Soy el Hermano Miguel Martin, Superior de la Comunidad de Hermanos, que reside  en el Hospital y Centro Psicopedagógico San Juan de Dios de Tenerife. Como personas de alto riesgo que somos, por nuestras edades, también estamos confinados en nuestra casa y lo llevamos con resignación, ya que lo nuestro es estar junto a los enfermos, pero por el bien de todos, hemos aceptado el estar confinados en nuestra casa y lo llevamos con alegría.

Confinados, esta palabra está de moda actualmente y los españoles, ya estamos comprobando en nuestras propias carnes, su significado. El estar recluidos en nuestras casas, no quiere decir que nos priven de nuestra capacidad de emplear el tiempo, a la vez que nos brinda la oportunidad de hacer cosas, que en otras circunstancias, no podemos hacer, entre otras cosas, rezar más. Sí, rezar es una de las cosas que podemos hacer y mucho más en estos momentos difíciles para todos. Hay tiempo para muchas cosas, también para la reflexión y la lectura, para los trabajos manuales y para escribir animando a los que están al frente de la tarea de cuidar a los enfermos ingresados.

En estos momentos tenemos el Hospital completo de pacientes, un tercio de los cuales, presenta sintomatología de Covid-19. Se han suprimido las actividades de Quirófanos, Consultas, Rehabilitación y, solamente están funcionando los Servicios imprescindibles para la buena marcha del Hospital.

Los pacientes están debidamente atendidos por un personal de 10 y las actividades ordinarias del Hospital se están llevando a cabo con normalidad, observando las normas establecidas por las autoridades sanitarias del Estado y por nuestra Comunidad Autónoma.

Tengo que resaltar una actividad que está llevando a cabo el Servicio de Atención Espiritual Y Religiosa (SAER), que consiste en conectar a través de una tablet, a los pacientes aislados, con sus familiares. No os podéis imaginar las reacciones, tanto de los pacientes, como la de sus seres queridos.

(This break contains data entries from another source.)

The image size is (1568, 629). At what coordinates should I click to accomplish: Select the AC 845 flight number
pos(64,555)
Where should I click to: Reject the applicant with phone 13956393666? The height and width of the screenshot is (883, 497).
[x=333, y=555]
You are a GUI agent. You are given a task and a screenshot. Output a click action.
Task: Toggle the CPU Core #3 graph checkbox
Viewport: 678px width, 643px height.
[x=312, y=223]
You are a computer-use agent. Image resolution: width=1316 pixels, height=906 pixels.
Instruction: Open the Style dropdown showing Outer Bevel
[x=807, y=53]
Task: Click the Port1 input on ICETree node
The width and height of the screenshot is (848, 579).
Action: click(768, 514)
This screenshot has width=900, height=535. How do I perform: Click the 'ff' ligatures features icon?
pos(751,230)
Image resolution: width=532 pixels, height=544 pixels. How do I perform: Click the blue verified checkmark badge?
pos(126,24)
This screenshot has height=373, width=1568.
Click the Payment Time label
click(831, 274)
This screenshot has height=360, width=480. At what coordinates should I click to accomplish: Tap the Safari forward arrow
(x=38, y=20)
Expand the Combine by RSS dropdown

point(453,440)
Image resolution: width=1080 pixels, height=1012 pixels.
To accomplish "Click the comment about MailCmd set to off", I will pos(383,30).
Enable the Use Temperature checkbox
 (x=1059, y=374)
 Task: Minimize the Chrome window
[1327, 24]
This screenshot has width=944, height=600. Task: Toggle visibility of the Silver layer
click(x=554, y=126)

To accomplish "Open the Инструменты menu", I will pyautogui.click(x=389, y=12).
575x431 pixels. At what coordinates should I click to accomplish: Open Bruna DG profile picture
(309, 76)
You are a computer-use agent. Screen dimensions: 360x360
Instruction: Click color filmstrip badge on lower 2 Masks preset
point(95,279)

Esta es una oportunidad en la que estamos comprobando el excelente personal que trabaja en nuestros Centros. Están demostrando, que el enfermo, es el centro de sus preocupaciones y desvelos, como es lo propio del carisma de San Juan de Dios y como la Orden está trasmitiendo a lo largo de su historia.

Nuestros profesionales son un ejemplo de Humanización y Hospitalidad siguiendo el estilo propio y como lo haría San Juan de Dios, si le tocara vivir la crisis sanitaria que estamos viviendo y en la que están dando lo mejor que tienen por los más vulnerables, los enfermos.

Estoy seguro de que con estas armas, y con la hospitalidad al estilo de San Juan de Dios, ganaremos esta lucha contra el coronavirus.